[[ DATA IN THIS EXERCISE, beginning ]]
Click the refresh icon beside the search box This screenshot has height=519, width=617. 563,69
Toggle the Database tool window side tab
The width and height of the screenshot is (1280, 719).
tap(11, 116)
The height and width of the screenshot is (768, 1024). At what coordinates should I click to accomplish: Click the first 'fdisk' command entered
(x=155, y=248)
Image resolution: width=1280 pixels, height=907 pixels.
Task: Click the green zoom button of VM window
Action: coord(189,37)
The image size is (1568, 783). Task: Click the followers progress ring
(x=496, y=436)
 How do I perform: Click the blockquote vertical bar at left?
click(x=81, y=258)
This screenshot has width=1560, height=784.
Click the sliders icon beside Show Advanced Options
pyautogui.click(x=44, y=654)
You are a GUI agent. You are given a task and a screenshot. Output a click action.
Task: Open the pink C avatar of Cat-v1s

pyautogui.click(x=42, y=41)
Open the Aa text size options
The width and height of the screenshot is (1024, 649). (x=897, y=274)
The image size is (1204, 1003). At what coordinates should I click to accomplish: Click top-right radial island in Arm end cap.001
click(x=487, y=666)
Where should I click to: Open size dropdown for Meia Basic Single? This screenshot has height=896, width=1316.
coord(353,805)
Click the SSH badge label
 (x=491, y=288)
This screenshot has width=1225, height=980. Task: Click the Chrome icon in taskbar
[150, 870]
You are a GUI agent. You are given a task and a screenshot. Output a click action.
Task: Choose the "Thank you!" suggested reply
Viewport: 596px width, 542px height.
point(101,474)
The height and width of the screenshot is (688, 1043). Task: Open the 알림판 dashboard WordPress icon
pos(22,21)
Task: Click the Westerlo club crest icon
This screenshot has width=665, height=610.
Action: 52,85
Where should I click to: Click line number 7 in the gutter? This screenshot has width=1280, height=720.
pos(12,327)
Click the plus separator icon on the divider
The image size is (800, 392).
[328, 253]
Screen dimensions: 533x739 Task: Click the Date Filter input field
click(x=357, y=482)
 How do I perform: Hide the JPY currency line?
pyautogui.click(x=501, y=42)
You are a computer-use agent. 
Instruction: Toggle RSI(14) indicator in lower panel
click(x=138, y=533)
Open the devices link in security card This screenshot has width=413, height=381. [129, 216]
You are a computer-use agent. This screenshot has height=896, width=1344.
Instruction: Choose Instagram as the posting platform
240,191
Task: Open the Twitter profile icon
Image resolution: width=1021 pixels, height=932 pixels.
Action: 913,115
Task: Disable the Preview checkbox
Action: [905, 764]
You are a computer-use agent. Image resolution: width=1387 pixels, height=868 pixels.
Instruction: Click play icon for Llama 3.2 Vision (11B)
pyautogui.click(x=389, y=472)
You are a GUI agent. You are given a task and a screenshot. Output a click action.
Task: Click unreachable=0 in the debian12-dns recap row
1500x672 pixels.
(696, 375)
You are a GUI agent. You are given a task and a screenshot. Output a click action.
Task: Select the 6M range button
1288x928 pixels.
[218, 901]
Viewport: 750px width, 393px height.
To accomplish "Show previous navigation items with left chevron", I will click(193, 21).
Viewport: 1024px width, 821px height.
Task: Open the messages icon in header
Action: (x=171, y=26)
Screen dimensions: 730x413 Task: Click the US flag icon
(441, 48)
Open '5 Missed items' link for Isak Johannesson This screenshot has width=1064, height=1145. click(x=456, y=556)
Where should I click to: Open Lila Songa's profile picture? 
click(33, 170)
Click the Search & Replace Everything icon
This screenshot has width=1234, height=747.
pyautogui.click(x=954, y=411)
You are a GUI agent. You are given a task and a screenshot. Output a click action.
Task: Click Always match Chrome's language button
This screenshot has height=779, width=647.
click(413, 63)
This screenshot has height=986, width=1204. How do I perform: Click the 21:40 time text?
[[ DATA IN THIS EXERCISE, end ]]
** EXERCISE DETAILS **
Bring together all lines of the entries above in which the string "computer" occurs.

** ANSWER TO THIS EXERCISE **
You are a computer-use agent. 
You are a computer-use agent. This screenshot has height=896, width=1344.
You are a computer-use agent. Image resolution: width=1387 pixels, height=868 pixels.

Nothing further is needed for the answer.